Emozioni

La parola "emozione", dal latino movere, significa movimento interno

Infatti noi associamo uno stato emotivo ad una agitazione interiore, intensa e spesso improvvisa e non durevole.
Durante il permanere dell'emozione si ha difficoltà a pensare e si può subire una stasi del processo intellettivo. Le emozioni possono essere piacevoli e spiacevoli.
L'emozione può generare degli effetti sul fisico, e si manifesta con delle sensazioni diverse in base alla sua natura. In una persona molto emotiva non vi è un sano equilibrio psico-fisiologico. Spesso le emozioni che proviamo nascono da una causa esterna. Se non siamo in grado di gestirle permettiamo agli eventi esterni e a coloro che ci circondano di farlo. Spesso il nostro sorriso o uno stato alterato nasce, per esempio, da una parola indirizzata a noi, pronunciata da qualcuno.
Il nostro vivere à come se fosse telecomandato dall'esterno: dagli altri e dagli eventi esterni.
Saper gestire le nostre emozioni significa saper dialogare con gli altri, in armonia con noi stessi e con il mondo esteriore rispettando le nostre tendenze e aspirazioni. Viviamo all'interno di modelli e regole che però possiamo accettare o rifiutare.
Nella nostra vita possiamo scegliere di sentirci come vogliamo noi, in un percorso di maturazione emotiva vissuta consapevolmente.
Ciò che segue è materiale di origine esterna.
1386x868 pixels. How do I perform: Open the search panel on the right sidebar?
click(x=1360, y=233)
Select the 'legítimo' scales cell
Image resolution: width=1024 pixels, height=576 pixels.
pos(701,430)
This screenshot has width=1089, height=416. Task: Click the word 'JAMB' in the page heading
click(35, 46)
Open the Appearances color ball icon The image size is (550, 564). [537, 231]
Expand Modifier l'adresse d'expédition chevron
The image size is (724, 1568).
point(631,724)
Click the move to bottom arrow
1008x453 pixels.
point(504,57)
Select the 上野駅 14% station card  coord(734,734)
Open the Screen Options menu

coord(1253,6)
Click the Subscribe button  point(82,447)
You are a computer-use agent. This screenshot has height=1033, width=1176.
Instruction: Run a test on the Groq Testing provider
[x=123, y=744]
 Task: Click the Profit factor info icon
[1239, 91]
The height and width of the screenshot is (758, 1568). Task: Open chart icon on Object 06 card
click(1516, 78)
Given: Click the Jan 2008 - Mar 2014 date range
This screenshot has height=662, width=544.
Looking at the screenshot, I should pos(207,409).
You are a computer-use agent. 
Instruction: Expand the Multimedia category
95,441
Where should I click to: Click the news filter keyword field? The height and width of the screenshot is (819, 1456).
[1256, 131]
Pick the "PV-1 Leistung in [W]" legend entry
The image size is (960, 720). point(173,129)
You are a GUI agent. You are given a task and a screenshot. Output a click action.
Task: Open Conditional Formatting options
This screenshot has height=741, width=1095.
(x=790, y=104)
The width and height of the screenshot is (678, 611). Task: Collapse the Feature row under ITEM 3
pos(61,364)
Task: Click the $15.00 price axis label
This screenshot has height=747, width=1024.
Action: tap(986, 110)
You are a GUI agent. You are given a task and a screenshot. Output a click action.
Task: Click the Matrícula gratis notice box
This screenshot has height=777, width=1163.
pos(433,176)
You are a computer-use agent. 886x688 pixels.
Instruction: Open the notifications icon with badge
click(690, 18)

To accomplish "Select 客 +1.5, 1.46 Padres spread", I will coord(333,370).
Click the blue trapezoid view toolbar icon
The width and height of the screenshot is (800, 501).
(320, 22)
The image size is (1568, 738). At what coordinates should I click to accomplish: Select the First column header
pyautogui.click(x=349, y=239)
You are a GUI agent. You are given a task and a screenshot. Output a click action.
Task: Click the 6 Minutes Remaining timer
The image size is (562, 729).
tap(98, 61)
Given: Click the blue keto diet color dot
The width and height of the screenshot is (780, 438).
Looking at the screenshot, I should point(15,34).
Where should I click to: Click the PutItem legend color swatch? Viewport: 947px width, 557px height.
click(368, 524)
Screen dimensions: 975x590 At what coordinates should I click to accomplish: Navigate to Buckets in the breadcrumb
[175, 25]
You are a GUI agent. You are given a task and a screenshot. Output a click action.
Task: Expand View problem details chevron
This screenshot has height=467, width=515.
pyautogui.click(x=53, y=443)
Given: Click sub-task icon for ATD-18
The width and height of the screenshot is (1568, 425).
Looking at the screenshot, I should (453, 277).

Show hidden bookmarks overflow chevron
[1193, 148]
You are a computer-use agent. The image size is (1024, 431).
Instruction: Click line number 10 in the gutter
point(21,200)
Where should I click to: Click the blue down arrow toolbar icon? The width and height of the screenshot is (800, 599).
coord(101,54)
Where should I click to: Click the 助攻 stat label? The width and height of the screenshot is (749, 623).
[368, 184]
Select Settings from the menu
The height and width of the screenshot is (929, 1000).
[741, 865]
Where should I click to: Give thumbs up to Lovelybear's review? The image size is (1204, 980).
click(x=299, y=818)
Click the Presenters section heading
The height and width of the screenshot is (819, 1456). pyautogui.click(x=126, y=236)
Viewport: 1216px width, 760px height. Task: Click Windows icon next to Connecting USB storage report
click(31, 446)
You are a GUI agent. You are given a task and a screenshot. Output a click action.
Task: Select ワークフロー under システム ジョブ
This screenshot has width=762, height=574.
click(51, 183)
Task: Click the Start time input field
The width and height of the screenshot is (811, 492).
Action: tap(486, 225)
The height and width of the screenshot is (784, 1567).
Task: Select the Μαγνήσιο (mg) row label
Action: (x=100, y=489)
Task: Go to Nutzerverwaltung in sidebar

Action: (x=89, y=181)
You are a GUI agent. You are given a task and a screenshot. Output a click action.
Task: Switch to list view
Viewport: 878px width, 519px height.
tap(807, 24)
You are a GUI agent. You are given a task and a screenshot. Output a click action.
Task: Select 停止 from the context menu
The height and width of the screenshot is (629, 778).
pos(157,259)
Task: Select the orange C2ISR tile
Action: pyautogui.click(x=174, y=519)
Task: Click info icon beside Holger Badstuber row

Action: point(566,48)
Pensieri di un bambino sulle Emozioni...

"A volte mi sembra di galoppare sul mondo a cavallo di un'arcobaleno, vedo negli occhi delle persone amore per me e allora penso: oggi sono felice!"
"A volte sento di avere una pietra che schiaccia il mio cuore e mi escono le lacrime.
...Mi sento le pietre nei piedi e allora mi stanco anche a camminare; vedo gli occhi delle persone che non mi guardano mai e allora penso: oggi sono triste e mi sento solo!"
"Quando il vento di tempesta entra dentro gli alberi noi lo vediamo perchè le foglie si muovono, fanno rumore e gli uccellini scappano, ma quando il vento di tempesta entra dentro di me non se ne accorge nessuno, forse perchè non ho le foglie!"
"La gioia è una palla grande che io non riesco a contenere fra le mie mani, è luminosa, piena di colori e come una luce fa vedere tutto bello a quelli che sono vicino a lei, sotto la sua luce. Il dolore è invece per me una pallina piccola, piccola, quindi purtroppo riesce a stare dentro di me. Più è piccola e più entra dentro di me e più mi fa male.
Dentro non c'è luce e non c'è rumore."